Pour affronter la lune,
La lune et le soleil,
On nous polit chacune
Comme ongle de l’orteil!


Servantes sans genoux,
Sourires sans figures,
La belle devant nous
Se sent les jambes pures.


Pieusement pareilles,
Le nez sous le bandeau
Et nos riches oreilles
Sourdes au blanc fardeau,


Un temple sur les yeux
Noirs pour l’éternité,
Nous allons sans les dieux
À la divinité!


Nos antiques jeunesses,
Chair mate et belles ombres,
Sont fières des finesses
Qui naissent par les nombres!


Filles des nombres d’or,
Fortes des lois du ciel,
Sur nous tombe et s’endort
Un dieu couleur de miel.


Il dort content, le Jour,
Que chaque jour offrons
Sur la table d’amour
Étale sur nos fronts.


Incorruptibles soeurs,
Mi-brûlantes, mi-fraîches,
Nous prîmes pour danseurs
Brises et feuilles sèches,


Et les siècles par dix,
Et les peuples passés,
C’est un profond jadis,
Jadis jamais assez !


Sous nos mêmes amours
Plus lourdes que le monde
Nous traversons les jours
Comme une pierre l’onde!


Nous marchons dans le temps
Et nos corps éclatants
Ont des pas ineffables
Qui marquent dans les fables...


Paul Valéry  recueil " Charmes". (1922)


Paul Valéry médite devant des colonnes antiques qu'il évoque comme une image stylisée de l'homme, un symbole de l'intelligence victorieuse de la matière, une synthèse unissant l'architecture aux mathématiques, "Qui naissent par les nombres!", "Filles des nombres d’or", ainsi qu'à la musique et à la danse.
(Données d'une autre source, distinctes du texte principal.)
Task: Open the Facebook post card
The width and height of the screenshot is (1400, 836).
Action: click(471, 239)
Les colonnes ainsi assimilées à des figures humaines, nous invitent à considérer l’homme comme un trait d’union  vers les cieux. Avec Paul Valéry , nous passons de l’horizontale à la verticale. Sous l'agitation du mythe, avec ses dieux et ses héros si humains dans la violence de leurs passions, une image de la rationalité de l'homme, toujours le même dans une égalité qui fait à la fois son humilité et sa grandeur.
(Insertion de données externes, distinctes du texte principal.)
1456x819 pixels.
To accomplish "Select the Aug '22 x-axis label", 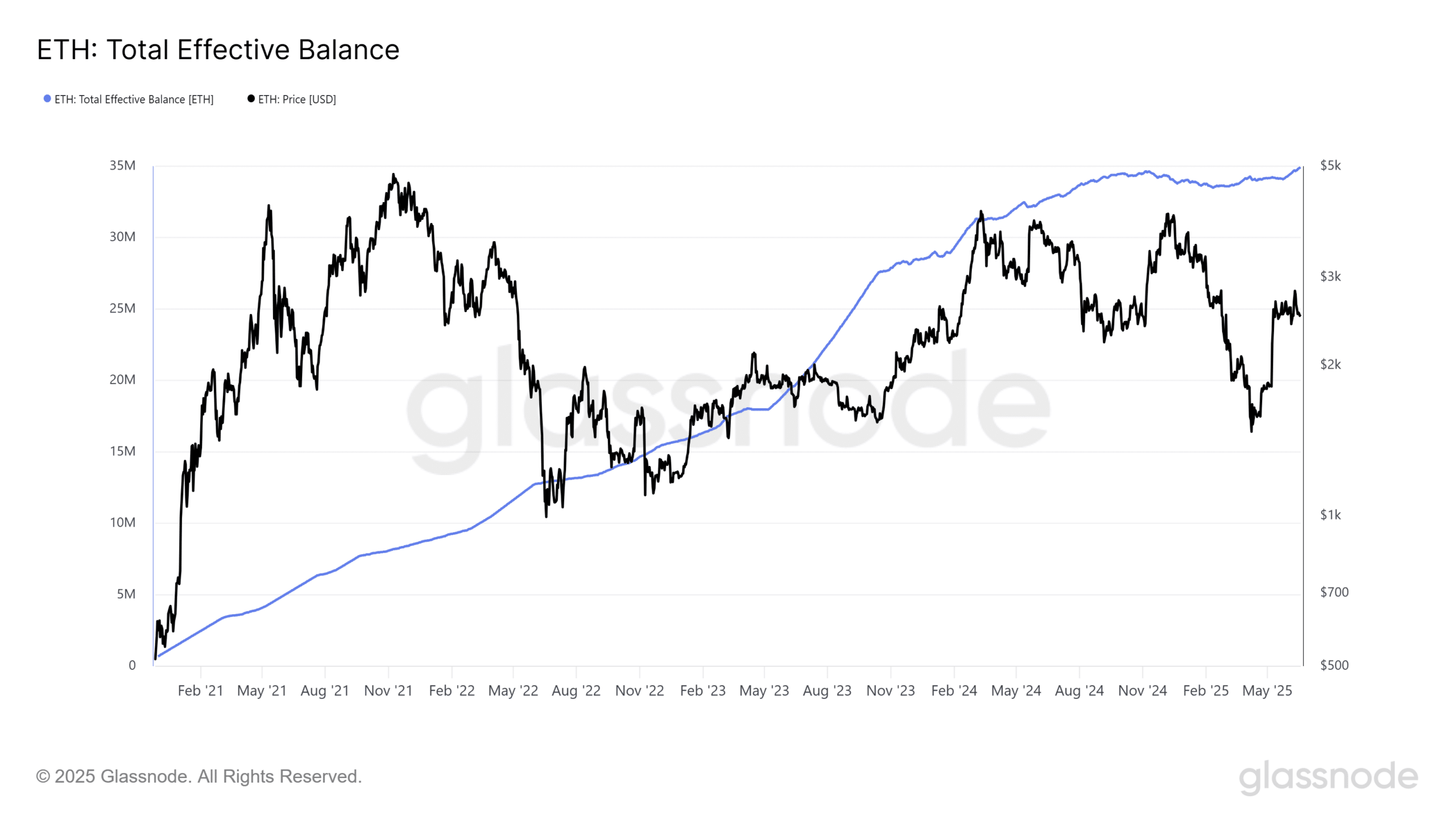I will coord(576,691).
Harmonie des colonnes, ou colonnes d'harmonie ? Il faut, pour comprendre le monde commencer par faire silence en soi-même: "Chacun immole son Silence à l’unisson". L'homme est en perpetuelle recherche. "Un temple sur les yeux Noirs pour l’éternité" et cet incroyable  effort qu'il entreprend pour quitter les ténébres pour la lumière est une tache ancestrale, millénaire: "Et les siècles par dix, Et les peuples passés, C’est un profond jadis, Jadis jamais assez !"

L'homme est libre de ses choix, et c'est par son discernement qu'il surmonte ses désirs, ses passions animales pour devenir homme: "– Que portez-vous si haut, Égales radieuses? – Au désir sans défaut Nos grâces studieuses!". Il s'agit là d'un véritable travail.

Ces colonnes, pierres gisant dans la terre: "Nous fûmes de nos lits Par le ciseau tirées", ont été façonnées par l'intelligence et le génie de l'artiste.  Quel bel exemple à suivre que la beauté de ces colonnes... L'homme lui aussi quitte son lit, quitte l'inertie du sommeil et, armé du ciseau et du maillet, entreprend un travail sur lui même. Et l'homme est bien cette pierre: "Nous traversons les jours Comme une pierre l’onde!"

Au cœur du temple, la statue divine s'est humanisée, les colonnes pressent autour d'elles leur évocation spiritualisée de l'humanité. Leur chant est symbole,un choeur "Qui chantes pour les yeux!". Les hommes qui les écoutent "Tirent de la clarté!" d'un cantique, qui peut se concevoir dans un sens religieux, mais une religion sans dogme.

La calme présence de ces "incorruptibles sœurs, mi -brûlantes mi-fraîches", de ces "servantes sans genoux, sourires sans figures", exprime une certaine idée de l'homme et lui accorde un statut quasi divin: "Nous allons sans les dieux À la divinité!".


 
Paul Valéry
Paul Valéry est un écrivain, poète, philosophe et épistémologue français, né à Sète (34) le 30 octobre 1871 et mort à Paris le 20 juillet 1945.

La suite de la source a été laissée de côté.